This was the author's second novel, the first "House of Breath" having been much admired and gaining him several prizes. It tells of a half-American, half-Spanish woman through whom a group of wandering people find a revelation of themselves. It was well received, something which does always happen with second novels after a first has been hugely successful.
Charles William Goyen (1915-1983) was an American novelist, short story writer, play- wright, poet, editor, and teacher. Born in a small town in East Texas, his roots would always influence his work. He never achieved commercial success in America, but his translated work was highly regarded in Europe, where he is considered "a writer's writer". His East Texas origins and early childhood heavily influenced the speech patterns and cultural characteristics used in his writings, which are marked by the rhythms of rural speech, the Bible, and a sense of story and place. His style has been compared to Virginia Woolf, William Faulkner, and Gabriel García Márquez. Critics have tried to define his style with labels such as Southern, Southern Gothic, modernist, postmodernist, contemporary, and magical realist, but Goyen insisted that his work should be considered outside any genre: "I'm really not very interested in contemporary fiction, anyway. I consider my fiction absolutely separate and apart from and unrelated to "contemporary American fiction."

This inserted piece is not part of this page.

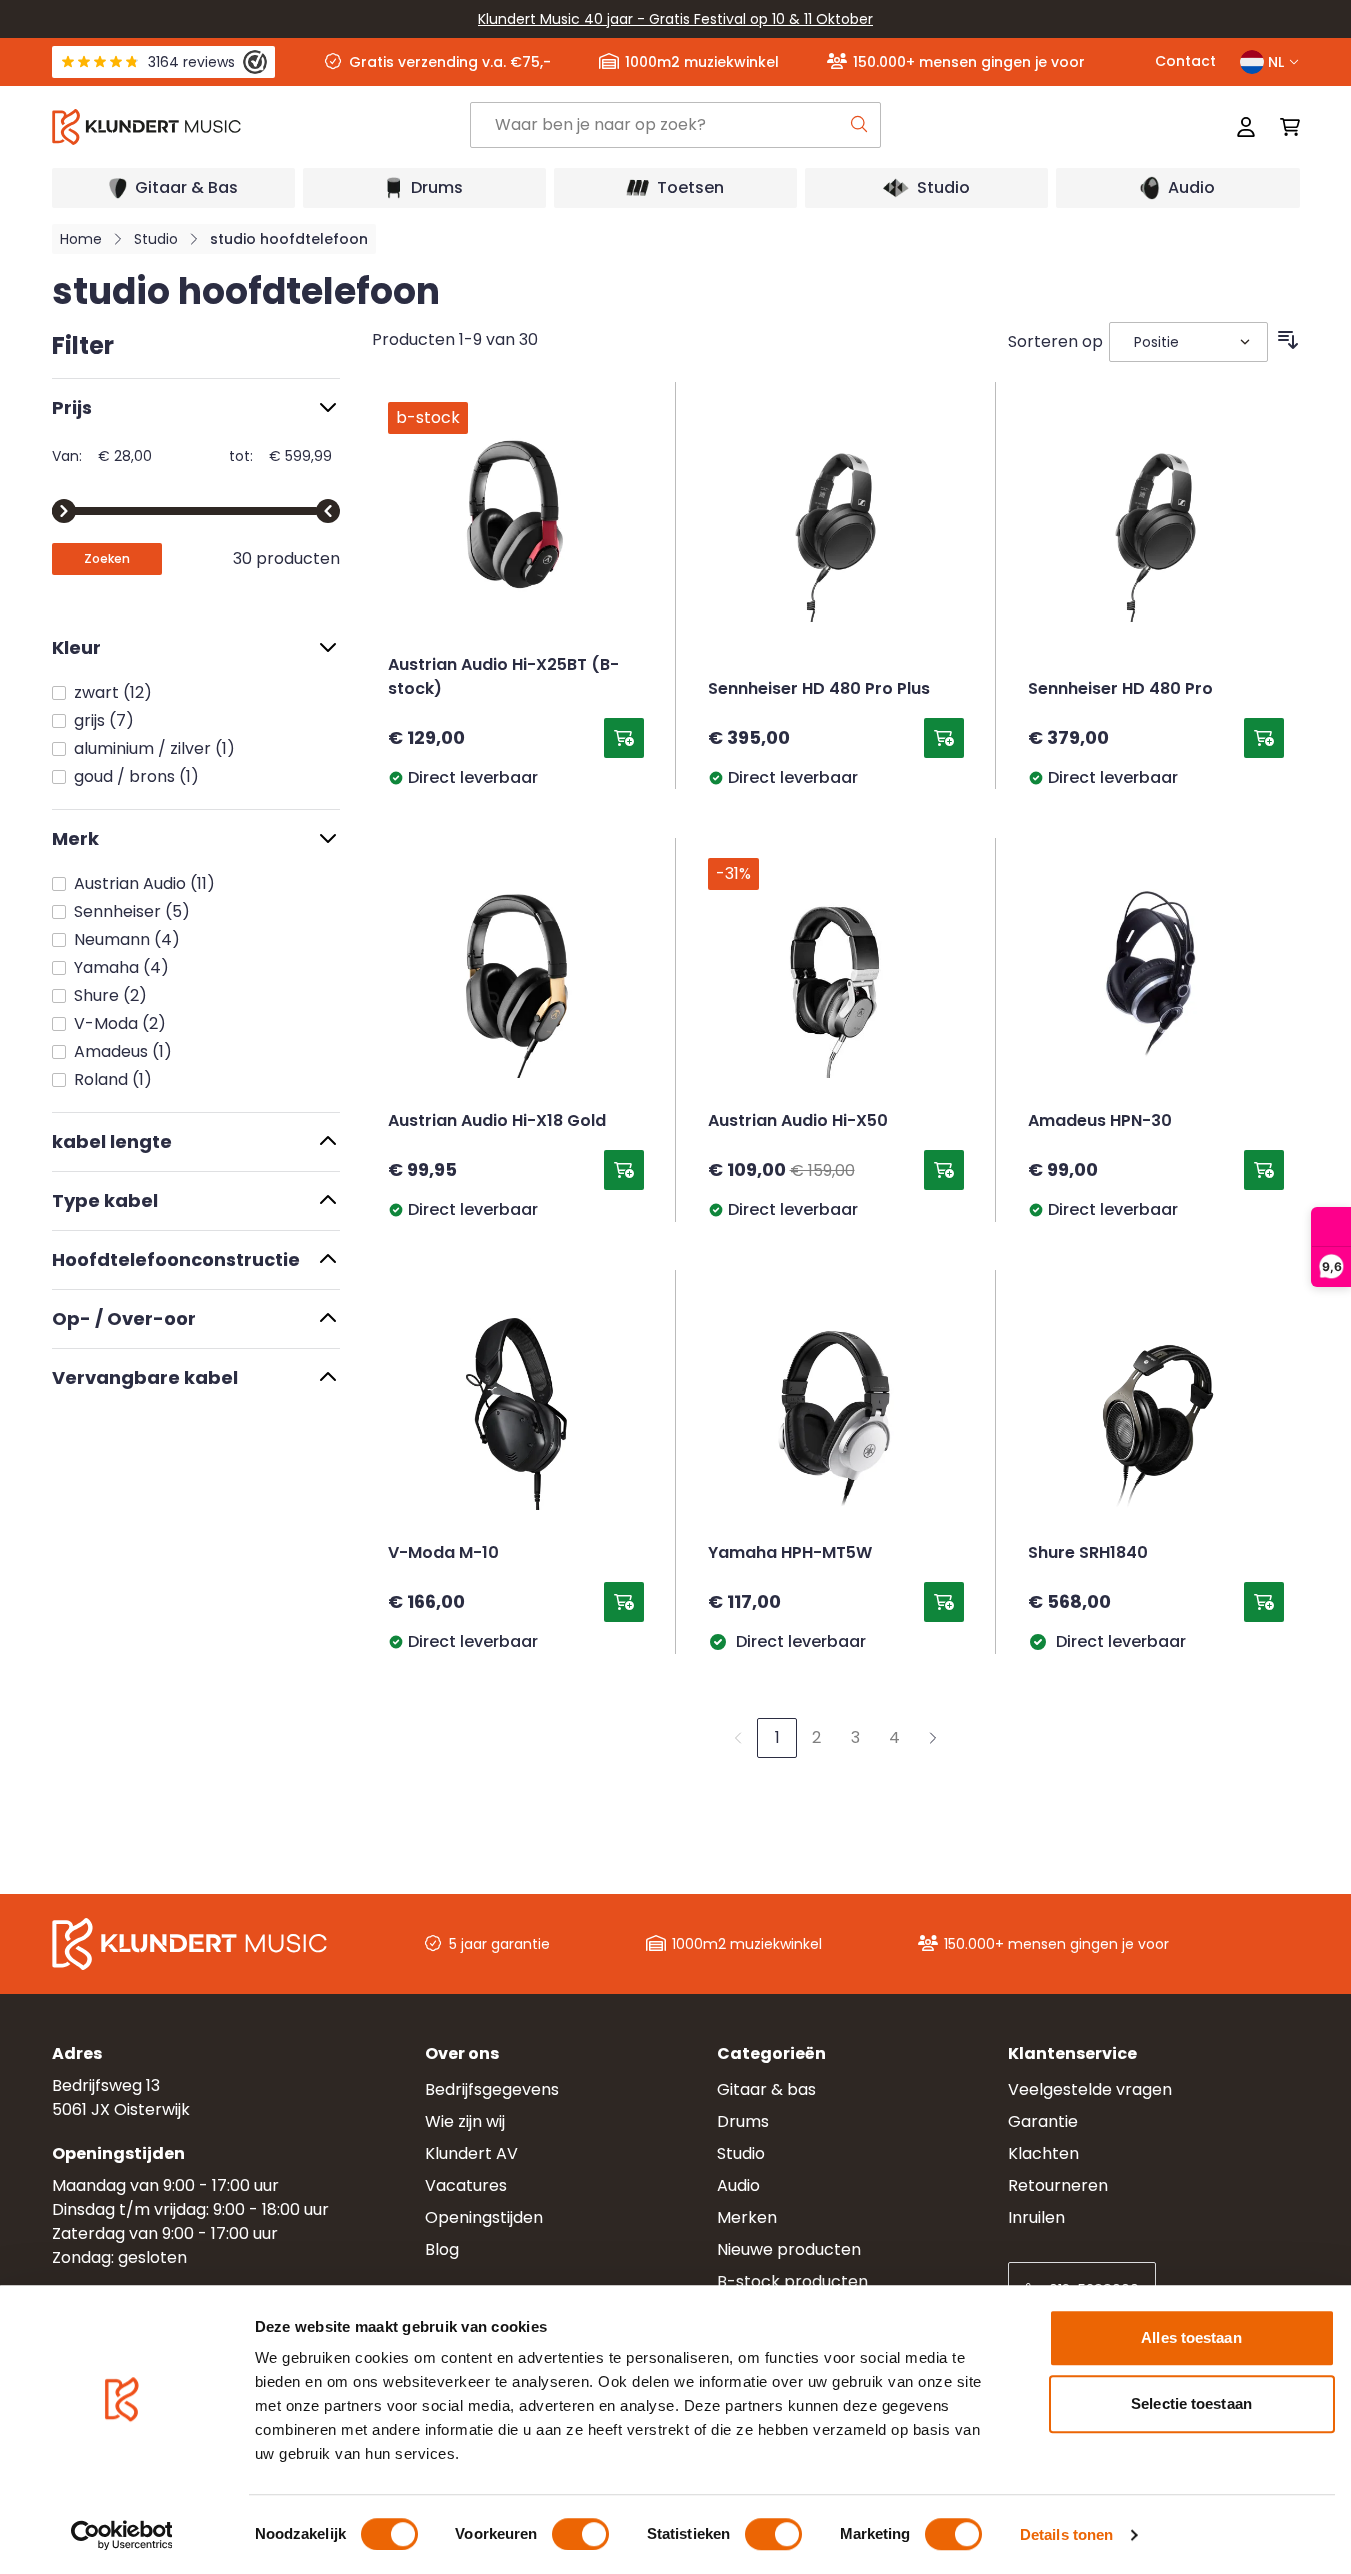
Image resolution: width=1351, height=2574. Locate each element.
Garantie (1043, 2121)
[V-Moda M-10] (516, 1414)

Our book is in good condition, with a good (clipped) dust jacket showing only general grubbiness (and some foxing), with only minimal rubbing or other wear. The book itself, bound in light green/grey cloth with gilt title etc on the spine, appears in almost 'as new' condition, apart from one small whitish mark at the top of the back cover. Inside, the binding is firm with no loose pages; all pages clean and bright apart from a bluish mark at the angle between pp.46 and 47 (see photo), which looks like inky finger marks. A tiny brown mark on the front pastedown has an equally tiny lump underneath, and is mirrored by an even smaller mark on the fep. There is no rear fep - the final printed page performs this function, and has, at the top, a series of numbers to intrigue the reader; possibly catalogue numbers? One can only speculate.